PyTorch Startup Memory Occupation

maralm · June 19, 2019, 10:48pm

Hi,

I have a simple linear network class in pytorch with 6000 hidden units.
When I call the following lines, it occupies 893MB memory.
device = torch.device(“cuda”)
model = DeepNN().to(device)

where DeepNN is the class name. This initial memory will increase by increasing the number of hidden units.
Wondering what this means and is there any way to fix it?

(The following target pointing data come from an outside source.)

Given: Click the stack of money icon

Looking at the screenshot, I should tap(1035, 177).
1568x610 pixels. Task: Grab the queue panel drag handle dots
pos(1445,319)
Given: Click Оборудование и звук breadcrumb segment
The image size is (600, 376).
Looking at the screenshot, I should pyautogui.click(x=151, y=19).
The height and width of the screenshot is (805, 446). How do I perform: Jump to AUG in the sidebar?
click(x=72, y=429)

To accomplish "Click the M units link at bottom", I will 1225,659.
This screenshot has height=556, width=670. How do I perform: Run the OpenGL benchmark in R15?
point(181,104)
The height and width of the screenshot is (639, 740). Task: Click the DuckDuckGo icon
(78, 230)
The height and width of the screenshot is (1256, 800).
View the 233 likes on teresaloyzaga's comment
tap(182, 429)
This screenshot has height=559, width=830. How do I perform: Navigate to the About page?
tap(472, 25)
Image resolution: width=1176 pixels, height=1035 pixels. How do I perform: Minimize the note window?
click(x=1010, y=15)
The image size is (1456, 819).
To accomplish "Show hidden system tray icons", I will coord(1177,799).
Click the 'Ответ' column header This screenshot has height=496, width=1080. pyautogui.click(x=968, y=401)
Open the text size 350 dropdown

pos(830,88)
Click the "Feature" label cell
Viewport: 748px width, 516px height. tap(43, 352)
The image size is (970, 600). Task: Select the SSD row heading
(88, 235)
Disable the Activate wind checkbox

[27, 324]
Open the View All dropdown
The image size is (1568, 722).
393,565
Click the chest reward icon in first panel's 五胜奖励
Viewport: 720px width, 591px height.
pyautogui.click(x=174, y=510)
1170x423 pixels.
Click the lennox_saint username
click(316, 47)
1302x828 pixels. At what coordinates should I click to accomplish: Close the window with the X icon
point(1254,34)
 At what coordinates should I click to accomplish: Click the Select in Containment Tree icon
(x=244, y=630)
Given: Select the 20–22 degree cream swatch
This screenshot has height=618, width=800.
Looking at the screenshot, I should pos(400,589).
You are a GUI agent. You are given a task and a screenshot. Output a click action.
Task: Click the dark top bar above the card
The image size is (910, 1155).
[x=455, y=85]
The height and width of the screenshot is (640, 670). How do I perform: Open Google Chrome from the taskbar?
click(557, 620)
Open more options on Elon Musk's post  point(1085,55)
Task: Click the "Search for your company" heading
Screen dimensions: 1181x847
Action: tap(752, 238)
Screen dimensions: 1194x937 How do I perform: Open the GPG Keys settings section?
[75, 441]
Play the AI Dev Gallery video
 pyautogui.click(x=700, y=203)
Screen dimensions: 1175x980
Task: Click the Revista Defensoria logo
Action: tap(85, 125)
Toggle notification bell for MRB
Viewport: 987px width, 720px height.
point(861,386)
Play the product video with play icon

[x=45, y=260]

Update: To give some more information, with a network with nn.Linear(6000,6000) , I expect the initial memory to be 144MB but it is currently 600MB. When I increase the size of hidden units to nn.Linear(30000,30000), I expect the memory to be around 3.5GB but it preoccupies 5GB.

JuanFMontesinos · June 19, 2019, 10:53pm

Basically the bigger your net is the more memory it requires.

maralm · June 19, 2019, 11:44pm

I understand. My problem is that why it preoccupies the memory before running the actual computations? Is that normal?
Even with a one layer network, it constantly occupies this amount of memory.

JuanFMontesinos · June 20, 2019, 12:06am

Cuda requires some memory to initialize libraries. It depends on gpu model. Around 600 Mb

maralm · June 20, 2019, 12:09am

Thanks for the reply.
What I see is that the memory preoccupied keeps increasing by increasing the number of hidden units. With 20000 hidden units, it occupies around 3GB memory.
Is there any way to avoid it? I am basically loosing memory required for computation.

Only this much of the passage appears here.